## DIRECTIONS FOR THIS TASK
Copy out all of the material below, substituting "magnifying glass icon" for each "magnifier icon" and leaving everything else unchanged.

═════ RAW RECORDS ═════

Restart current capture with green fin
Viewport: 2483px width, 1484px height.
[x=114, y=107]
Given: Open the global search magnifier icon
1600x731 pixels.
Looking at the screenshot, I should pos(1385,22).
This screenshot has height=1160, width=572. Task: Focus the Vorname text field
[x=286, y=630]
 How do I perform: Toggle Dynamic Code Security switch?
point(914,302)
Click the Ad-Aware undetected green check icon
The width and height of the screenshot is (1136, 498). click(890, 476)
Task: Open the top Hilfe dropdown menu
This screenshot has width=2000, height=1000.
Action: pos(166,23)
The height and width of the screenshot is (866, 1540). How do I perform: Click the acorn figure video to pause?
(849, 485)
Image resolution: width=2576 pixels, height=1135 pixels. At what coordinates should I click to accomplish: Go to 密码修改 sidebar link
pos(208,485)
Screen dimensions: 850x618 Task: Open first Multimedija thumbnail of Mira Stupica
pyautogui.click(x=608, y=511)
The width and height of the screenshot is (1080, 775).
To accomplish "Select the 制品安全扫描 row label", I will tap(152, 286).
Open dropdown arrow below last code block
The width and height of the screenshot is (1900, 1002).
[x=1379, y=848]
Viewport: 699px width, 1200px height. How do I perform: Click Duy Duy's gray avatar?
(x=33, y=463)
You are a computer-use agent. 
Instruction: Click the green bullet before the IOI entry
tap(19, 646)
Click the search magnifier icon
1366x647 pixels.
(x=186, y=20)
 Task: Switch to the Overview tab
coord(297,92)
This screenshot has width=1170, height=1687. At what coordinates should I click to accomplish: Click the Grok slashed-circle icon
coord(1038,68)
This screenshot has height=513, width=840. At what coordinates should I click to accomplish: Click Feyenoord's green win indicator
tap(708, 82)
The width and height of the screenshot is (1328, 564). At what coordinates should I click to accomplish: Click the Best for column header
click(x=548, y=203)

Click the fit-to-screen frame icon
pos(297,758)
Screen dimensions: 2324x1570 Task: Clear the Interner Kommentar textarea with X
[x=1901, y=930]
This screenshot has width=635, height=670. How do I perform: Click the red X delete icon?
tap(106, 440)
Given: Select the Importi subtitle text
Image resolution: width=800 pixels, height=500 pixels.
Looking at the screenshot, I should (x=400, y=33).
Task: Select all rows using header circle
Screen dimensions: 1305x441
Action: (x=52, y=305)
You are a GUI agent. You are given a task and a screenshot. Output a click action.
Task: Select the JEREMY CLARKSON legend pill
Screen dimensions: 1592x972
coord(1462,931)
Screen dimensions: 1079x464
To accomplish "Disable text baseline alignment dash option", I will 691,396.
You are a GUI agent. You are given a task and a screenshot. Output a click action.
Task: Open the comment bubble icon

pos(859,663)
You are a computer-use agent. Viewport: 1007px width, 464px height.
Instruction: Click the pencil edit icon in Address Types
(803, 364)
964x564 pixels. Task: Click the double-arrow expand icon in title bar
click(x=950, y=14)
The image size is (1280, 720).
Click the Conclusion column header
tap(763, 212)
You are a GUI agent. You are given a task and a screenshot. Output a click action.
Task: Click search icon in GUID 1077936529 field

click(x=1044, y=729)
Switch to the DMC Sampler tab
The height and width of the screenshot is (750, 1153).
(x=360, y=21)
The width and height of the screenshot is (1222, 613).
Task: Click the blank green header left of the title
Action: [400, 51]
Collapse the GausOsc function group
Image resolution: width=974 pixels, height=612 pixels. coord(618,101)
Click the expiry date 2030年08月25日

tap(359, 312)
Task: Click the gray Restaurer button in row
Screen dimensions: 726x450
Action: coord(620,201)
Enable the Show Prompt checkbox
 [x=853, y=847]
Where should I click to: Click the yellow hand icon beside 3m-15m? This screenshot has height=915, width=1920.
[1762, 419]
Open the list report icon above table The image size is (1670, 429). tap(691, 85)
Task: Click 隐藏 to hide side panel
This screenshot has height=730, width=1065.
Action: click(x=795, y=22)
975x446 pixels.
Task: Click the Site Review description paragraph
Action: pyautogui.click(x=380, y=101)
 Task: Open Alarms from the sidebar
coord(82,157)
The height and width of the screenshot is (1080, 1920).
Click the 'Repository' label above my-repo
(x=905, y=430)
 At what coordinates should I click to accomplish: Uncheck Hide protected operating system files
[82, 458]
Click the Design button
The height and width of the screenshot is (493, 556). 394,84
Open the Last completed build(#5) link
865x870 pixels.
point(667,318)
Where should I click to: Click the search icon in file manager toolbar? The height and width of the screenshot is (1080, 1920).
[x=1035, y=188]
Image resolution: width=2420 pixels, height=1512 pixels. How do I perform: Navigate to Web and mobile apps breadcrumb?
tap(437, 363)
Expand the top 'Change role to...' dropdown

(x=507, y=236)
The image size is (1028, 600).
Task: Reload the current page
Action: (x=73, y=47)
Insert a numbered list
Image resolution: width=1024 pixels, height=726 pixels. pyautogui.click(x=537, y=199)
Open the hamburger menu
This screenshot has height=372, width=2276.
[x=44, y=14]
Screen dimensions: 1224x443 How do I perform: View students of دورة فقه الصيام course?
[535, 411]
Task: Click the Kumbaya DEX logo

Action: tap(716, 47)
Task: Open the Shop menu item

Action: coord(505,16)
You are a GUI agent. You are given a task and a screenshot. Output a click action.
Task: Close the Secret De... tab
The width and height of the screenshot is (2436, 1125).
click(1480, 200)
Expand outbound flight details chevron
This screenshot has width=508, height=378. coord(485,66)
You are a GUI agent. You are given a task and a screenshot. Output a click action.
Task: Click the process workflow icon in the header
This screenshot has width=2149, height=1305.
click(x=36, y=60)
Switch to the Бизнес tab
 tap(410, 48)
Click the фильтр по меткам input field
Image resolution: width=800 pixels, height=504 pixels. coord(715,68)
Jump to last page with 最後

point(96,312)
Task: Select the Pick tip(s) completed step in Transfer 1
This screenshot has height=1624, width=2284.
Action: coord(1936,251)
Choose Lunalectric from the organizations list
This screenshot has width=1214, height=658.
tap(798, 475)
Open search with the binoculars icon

═════

## IN RESPONSE
Restart current capture with green fin
Viewport: 2483px width, 1484px height.
[x=114, y=107]
Given: Open the global search magnifying glass icon
1600x731 pixels.
Looking at the screenshot, I should pos(1385,22).
This screenshot has height=1160, width=572. Task: Focus the Vorname text field
[x=286, y=630]
 How do I perform: Toggle Dynamic Code Security switch?
point(914,302)
Click the Ad-Aware undetected green check icon
The width and height of the screenshot is (1136, 498). click(890, 476)
Task: Open the top Hilfe dropdown menu
This screenshot has width=2000, height=1000.
Action: pos(166,23)
The height and width of the screenshot is (866, 1540). How do I perform: Click the acorn figure video to pause?
(849, 485)
Image resolution: width=2576 pixels, height=1135 pixels. At what coordinates should I click to accomplish: Go to 密码修改 sidebar link
pos(208,485)
Screen dimensions: 850x618 Task: Open first Multimedija thumbnail of Mira Stupica
pyautogui.click(x=608, y=511)
The width and height of the screenshot is (1080, 775).
To accomplish "Select the 制品安全扫描 row label", I will tap(152, 286).
Open dropdown arrow below last code block
The width and height of the screenshot is (1900, 1002).
[x=1379, y=848]
Viewport: 699px width, 1200px height. How do I perform: Click Duy Duy's gray avatar?
(x=33, y=463)
You are a computer-use agent. 
Instruction: Click the green bullet before the IOI entry
tap(19, 646)
Click the search magnifying glass icon
1366x647 pixels.
(x=186, y=20)
 Task: Switch to the Overview tab
coord(297,92)
This screenshot has width=1170, height=1687. At what coordinates should I click to accomplish: Click the Grok slashed-circle icon
coord(1038,68)
This screenshot has height=513, width=840. At what coordinates should I click to accomplish: Click Feyenoord's green win indicator
tap(708, 82)
The width and height of the screenshot is (1328, 564). At what coordinates should I click to accomplish: Click the Best for column header
click(x=548, y=203)

Click the fit-to-screen frame icon
pos(297,758)
Screen dimensions: 2324x1570 Task: Clear the Interner Kommentar textarea with X
[x=1901, y=930]
This screenshot has width=635, height=670. How do I perform: Click the red X delete icon?
tap(106, 440)
Given: Select the Importi subtitle text
Image resolution: width=800 pixels, height=500 pixels.
Looking at the screenshot, I should (x=400, y=33).
Task: Select all rows using header circle
Screen dimensions: 1305x441
Action: (x=52, y=305)
You are a GUI agent. You are given a task and a screenshot. Output a click action.
Task: Select the JEREMY CLARKSON legend pill
Screen dimensions: 1592x972
coord(1462,931)
Screen dimensions: 1079x464
To accomplish "Disable text baseline alignment dash option", I will 691,396.
You are a GUI agent. You are given a task and a screenshot. Output a click action.
Task: Open the comment bubble icon

pos(859,663)
You are a computer-use agent. Viewport: 1007px width, 464px height.
Instruction: Click the pencil edit icon in Address Types
(803, 364)
964x564 pixels. Task: Click the double-arrow expand icon in title bar
click(x=950, y=14)
The image size is (1280, 720).
Click the Conclusion column header
tap(763, 212)
You are a GUI agent. You are given a task and a screenshot. Output a click action.
Task: Click search icon in GUID 1077936529 field

click(x=1044, y=729)
Switch to the DMC Sampler tab
The height and width of the screenshot is (750, 1153).
(x=360, y=21)
The width and height of the screenshot is (1222, 613).
Task: Click the blank green header left of the title
Action: [400, 51]
Collapse the GausOsc function group
Image resolution: width=974 pixels, height=612 pixels. coord(618,101)
Click the expiry date 2030年08月25日

tap(359, 312)
Task: Click the gray Restaurer button in row
Screen dimensions: 726x450
Action: coord(620,201)
Enable the Show Prompt checkbox
 [x=853, y=847]
Where should I click to: Click the yellow hand icon beside 3m-15m? This screenshot has height=915, width=1920.
[1762, 419]
Open the list report icon above table The image size is (1670, 429). tap(691, 85)
Task: Click 隐藏 to hide side panel
This screenshot has height=730, width=1065.
Action: click(x=795, y=22)
975x446 pixels.
Task: Click the Site Review description paragraph
Action: pyautogui.click(x=380, y=101)
 Task: Open Alarms from the sidebar
coord(82,157)
The height and width of the screenshot is (1080, 1920).
Click the 'Repository' label above my-repo
(x=905, y=430)
 At what coordinates should I click to accomplish: Uncheck Hide protected operating system files
[82, 458]
Click the Design button
The height and width of the screenshot is (493, 556). 394,84
Open the Last completed build(#5) link
865x870 pixels.
point(667,318)
Where should I click to: Click the search icon in file manager toolbar? The height and width of the screenshot is (1080, 1920).
[x=1035, y=188]
Image resolution: width=2420 pixels, height=1512 pixels. How do I perform: Navigate to Web and mobile apps breadcrumb?
tap(437, 363)
Expand the top 'Change role to...' dropdown

(x=507, y=236)
The image size is (1028, 600).
Task: Reload the current page
Action: (x=73, y=47)
Insert a numbered list
Image resolution: width=1024 pixels, height=726 pixels. pyautogui.click(x=537, y=199)
Open the hamburger menu
This screenshot has height=372, width=2276.
[x=44, y=14]
Screen dimensions: 1224x443 How do I perform: View students of دورة فقه الصيام course?
[535, 411]
Task: Click the Kumbaya DEX logo

Action: tap(716, 47)
Task: Open the Shop menu item

Action: coord(505,16)
You are a GUI agent. You are given a task and a screenshot. Output a click action.
Task: Close the Secret De... tab
The width and height of the screenshot is (2436, 1125).
click(1480, 200)
Expand outbound flight details chevron
This screenshot has width=508, height=378. coord(485,66)
You are a GUI agent. You are given a task and a screenshot. Output a click action.
Task: Click the process workflow icon in the header
This screenshot has width=2149, height=1305.
click(x=36, y=60)
Switch to the Бизнес tab
 tap(410, 48)
Click the фильтр по меткам input field
Image resolution: width=800 pixels, height=504 pixels. coord(715,68)
Jump to last page with 最後

point(96,312)
Task: Select the Pick tip(s) completed step in Transfer 1
This screenshot has height=1624, width=2284.
Action: coord(1936,251)
Choose Lunalectric from the organizations list
This screenshot has width=1214, height=658.
tap(798, 475)
Open search with the binoculars icon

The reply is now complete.